Составление экономического доклада оказалось утомительным делом – Уормолд печатал только двумя пальцами и не умел пользоваться табулятором. Нужно было подправлять цифры официальной статистики – на случай, если бы кому-нибудь в центре взбрело в голову сличить их с докладом, и порой Уормолд забывал, как он изменил ту или иную цифру. Он никогда не был силен в арифметике. Если ускользала какая-нибудь запятая в десятичных дробях, за ней приходилось гоняться вверх и вниз по доброму десятку колонок.
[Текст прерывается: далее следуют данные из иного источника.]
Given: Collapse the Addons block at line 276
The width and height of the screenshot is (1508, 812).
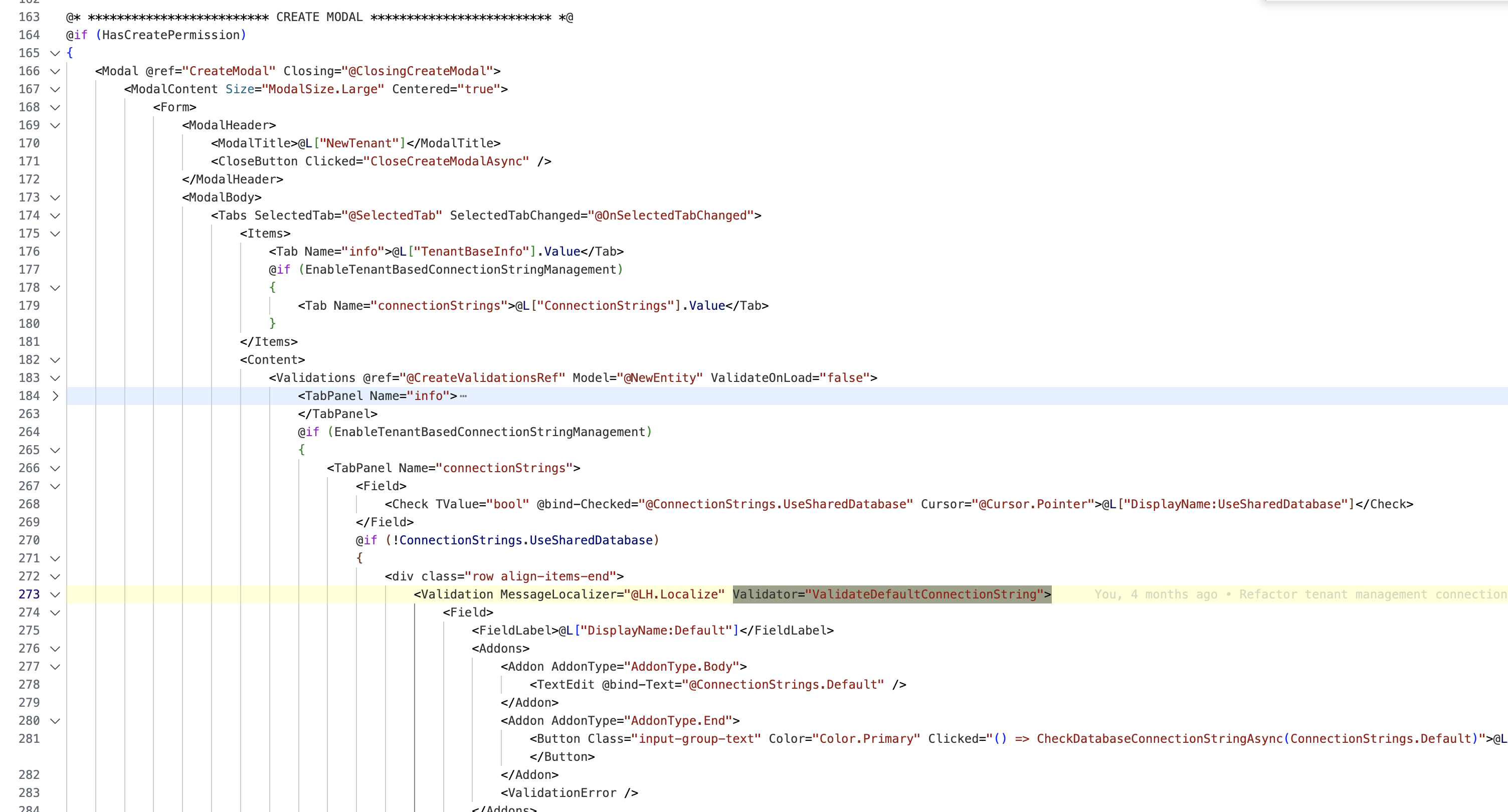Looking at the screenshot, I should tap(55, 649).
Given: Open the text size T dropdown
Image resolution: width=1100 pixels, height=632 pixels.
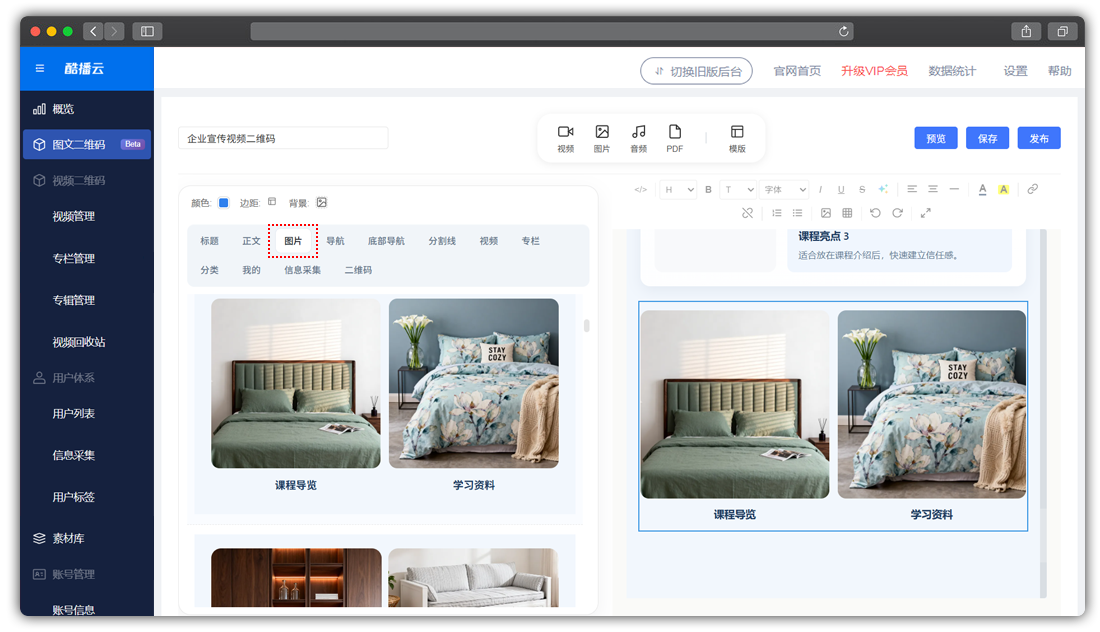Looking at the screenshot, I should click(x=739, y=189).
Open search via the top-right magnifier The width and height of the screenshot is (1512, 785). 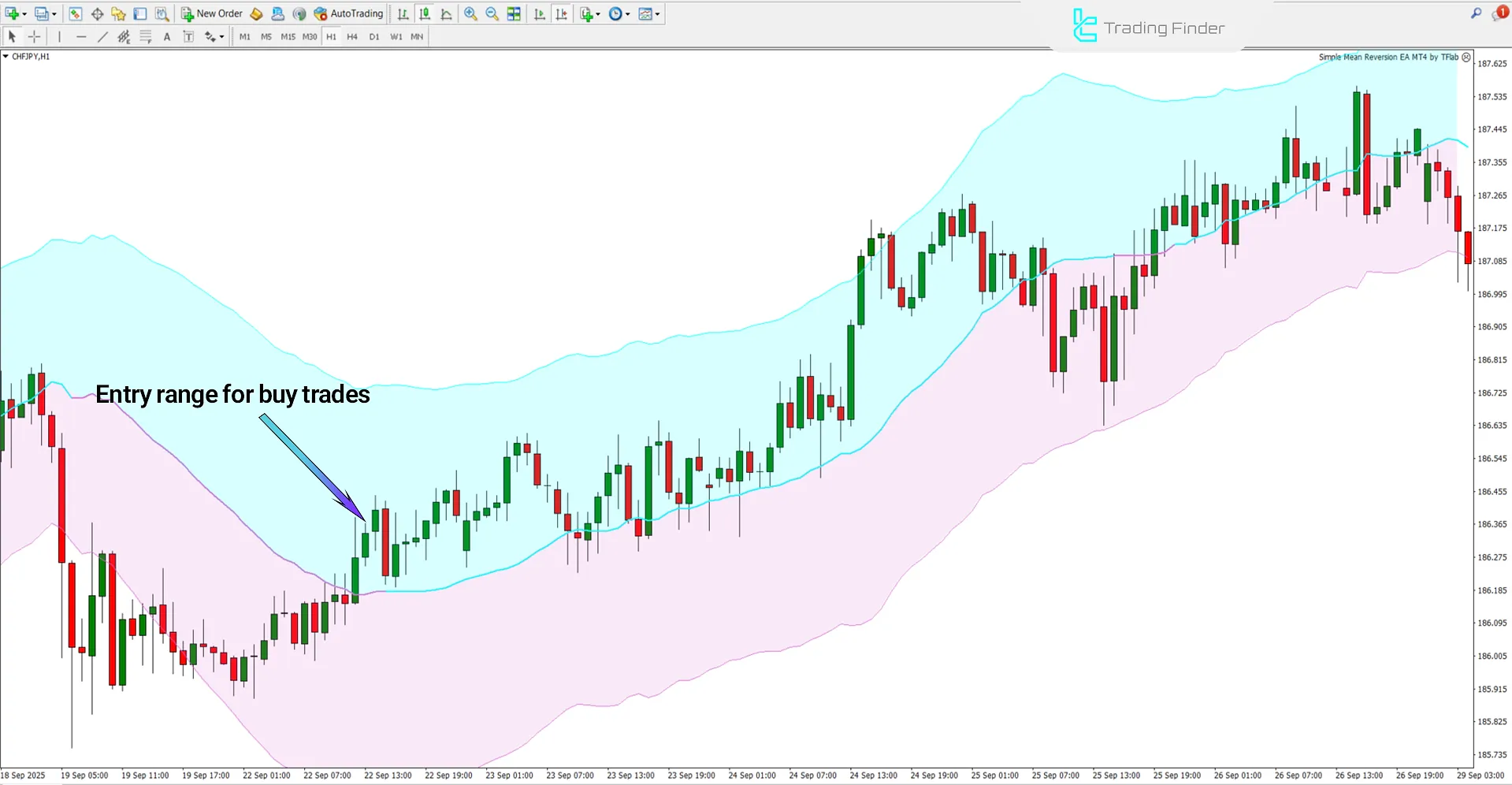(1477, 13)
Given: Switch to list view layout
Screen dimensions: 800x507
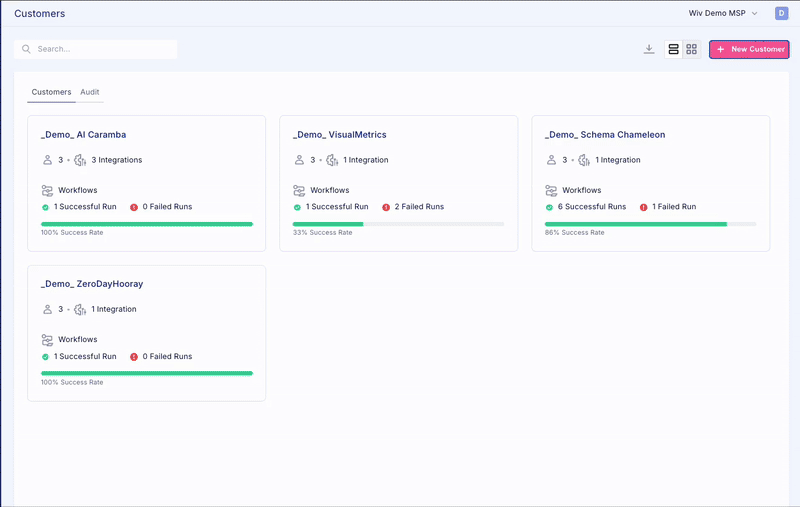Looking at the screenshot, I should pyautogui.click(x=673, y=49).
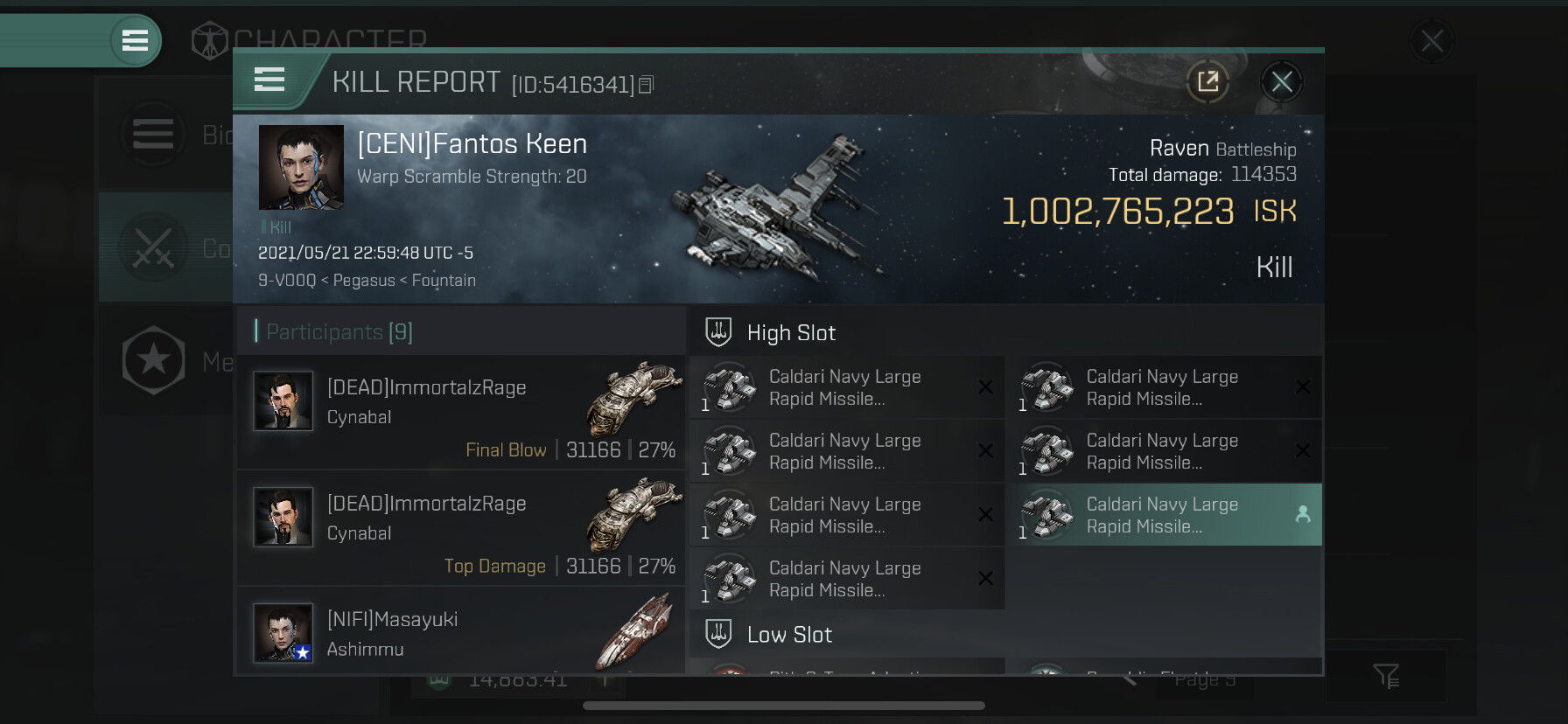
Task: View Fantos Keen character portrait
Action: (x=301, y=167)
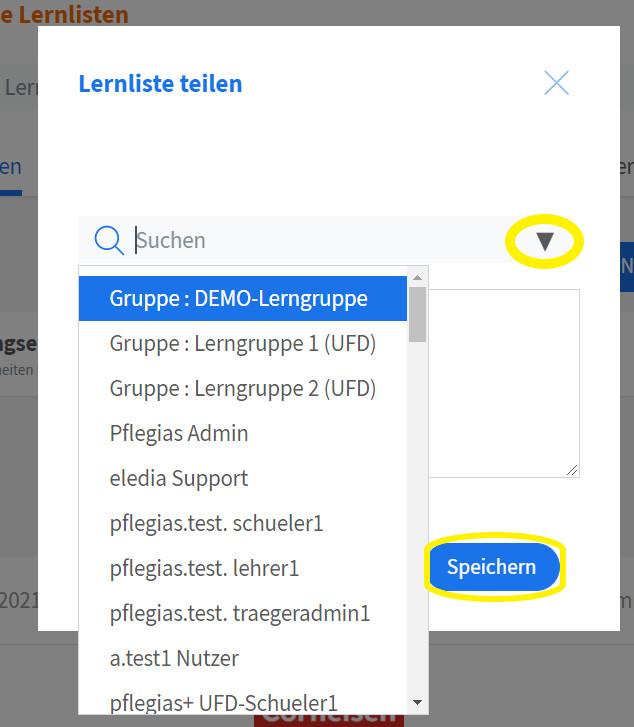Expand the recipient dropdown arrow
This screenshot has height=727, width=634.
(545, 241)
Это было похоже на отчаянные попытки удержаться на ярмарочном «колесе смеха».
Через неделю его стало беспокоить, что так долго нет ответа. Неужели Готорн почуял что-то неладное? Временное облегчение доставил вызов в консульство, где угрюмый секретарь вручил ему запечатанный конверт, адресованный по какой-то непонятной причине «Мистеру Люку Пенни». Внутри этого конверта лежал другой с надписью: «Генри Лидбеттеру. Управление гражданскими научно-исследовательскими работами». На третьем конверте значилась цифра 59200/5, в нем было жалованье за три месяца и сумма на оплату непредвиденных расходов в кубинской валюте. Уормолд отнес деньги в банк.